The word is that Trump will urge states to send people back to work and reopen schools as early as next week, with Americans being advised to wear masks and proceed as normal.
On Saturday, Weill Cornell’s Dr. Matt McCarthy reported that the Centers for Disease Control will revise their recommendations on protective masks.
In the next ten days, the CDC guidelines will reportedly change to advising Americans to wear masks “in everyday life.” This contrasts with the current guidelines, which only recommend masks for high-risk groups like health care workers.
The country is currently suffering from a shortage of masks and other personal protective equipment as health care workers struggle to contain the spread of the novel coronavirus. Many have been forced to reuse spent masks, or fashion their own out of materials lying around. The revised guidelines would threaten to worsen the mask shortage unless increased production begins right away.
Following the publication of this story, the CDC denied the report.
Trump is calling up retired troops and reservists back to duty to prepare for the inevitable.
President Trump issued an order Friday night that permits the Pentagon to bring back to active duty some veterans and reserve members of the military to augment forces already involved in the response to the coronavirus pandemic, senior U.S. officials said.
The president said Friday night that the decision will “allow us to mobilize medical, disaster and emergency response personnel to help wage our battle against the virus by activating thousands of experienced service members, including retirees.”
The president did not clarify whether anyone will be involuntarily recalled to duty but said some retirees have “offered to support the nation in this extraordinary time of need.”
“It’s really an incredible thing to see,” Trump said, speaking at the White House. “It’s beautiful.”
An Army spokesman, Lt. Col. Emmanuel Ortiz-Cruz, said some 15,000 veterans have expressed interest in rejoining the service to help the military’s response to the pandemic.
But a U.S. military official, speaking on the condition of anonymity because of the sensitivity of the issue, would not rule out that involuntary recalls also are possible.
“That’s to be determined based on requirements,” the official said.
I guarantee you that the orders will not be voluntary in a matter of weeks. In a matter of weeks, it will be utter and complete chaos, with thousands of Americans dying daily.
We're up to hundreds of Americans dying daily now as the total number dead are doubling every 3 days.

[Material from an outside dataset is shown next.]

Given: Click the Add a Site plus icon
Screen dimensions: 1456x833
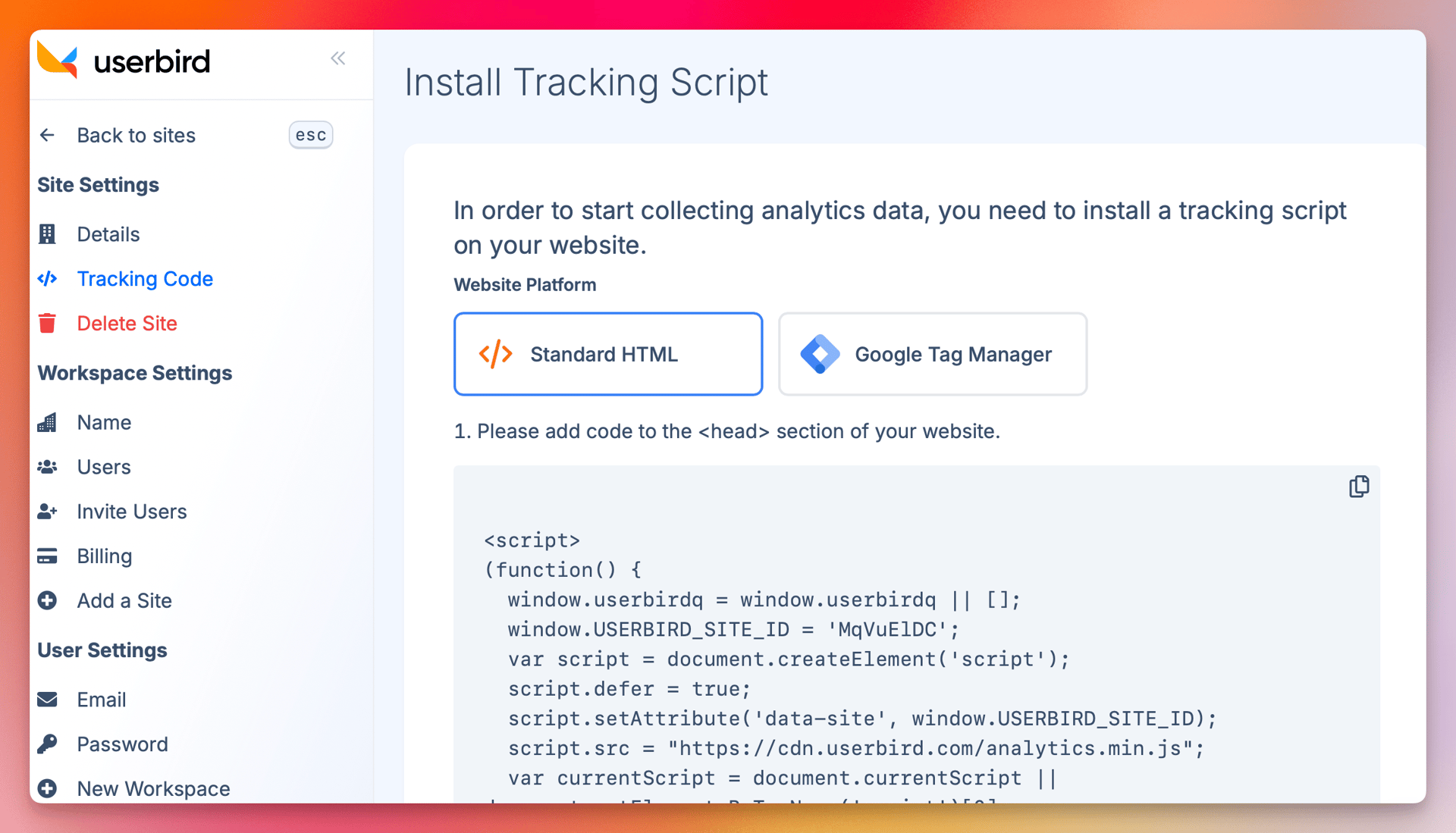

If there's anything good that has come from the last week, it's the fact that far fewer Americans now believe Trump this week when it comes to COVID-19.
A clear majority of the American public, including self-identified Republicans, do not believe the disinformation that President Donald Trump keeps pushing around the spread of coronavirus. And even members of the president’s own party are skeptical of his argument that getting the country back to work needs to be as prioritized as public safety measures.
A new survey conducted by Ipsos exclusively for The Daily Beast provides some of the clearest evidence to date that the president’s attempts to paint a rosy picture about the coronavirus’ spread throughout the country are not resonating beyond a small segment of the populace with a small exception for those who say they’re getting their information from Fox News.
- A full 73 percent of respondents, including 75 percent of Republicans, said that it was not true that “anyone who wants to get tested [for the virus] can get tested.” Just 17 percent said it was true.
- Only 20 percent of the public, and just 25 percent of Republicans, said that they believed a vaccine will be available soon. Forty-two percent said that was false and 38 percent said they did not know.
- Fifty-one percent of respondents, including a plurality or Republicans (46 percent), said it was false that the virus would go away on its own in warm weather, while just 13 percent said that was true.
- And 61 percent of respondents said that they believed COVID-19 was more deadly than the flu; with 22 percent saying it was about the same and 11 percent saying they believed it was less deadly.
The question that seemed to generate the most confusion was on whether the Federal Drug Administration had “approved anti-malaria drugs to treat the virus."
But even then, 45 percent of respondents correctly identified that statement as false, 22 percent said it was true and 33 percent said they did not know.
Collectively, the results present a portrait of a public that is sober minded about the coronavirus and unpersuaded by talk that life could return to normalcy soon. Over the past few weeks, Trump has suggested that the spread of coronavirus would abate as the temperature warmed. He’s repeatedly insisted that those who want a test can get one, against overwhelming evidence to the contrary. He’s downplayed the lethality of it by comparing it to the flu. He’s talked about a vaccine hitting the markets in weeks, if not months, and pushed hydroxychloroquine as a therapy for coronavirus, despite his own medical experts warning that there is nothing more than anecdotal data suggesting it could work.
We're still in the first 20-30 minutes of this pandemic movie, where the national leader is telling everyone that things will be fine.
They will not be fine. The next month will be hell.
It will be significantly worse in the days ahead.
Anyone who tells you otherwise is lying to you.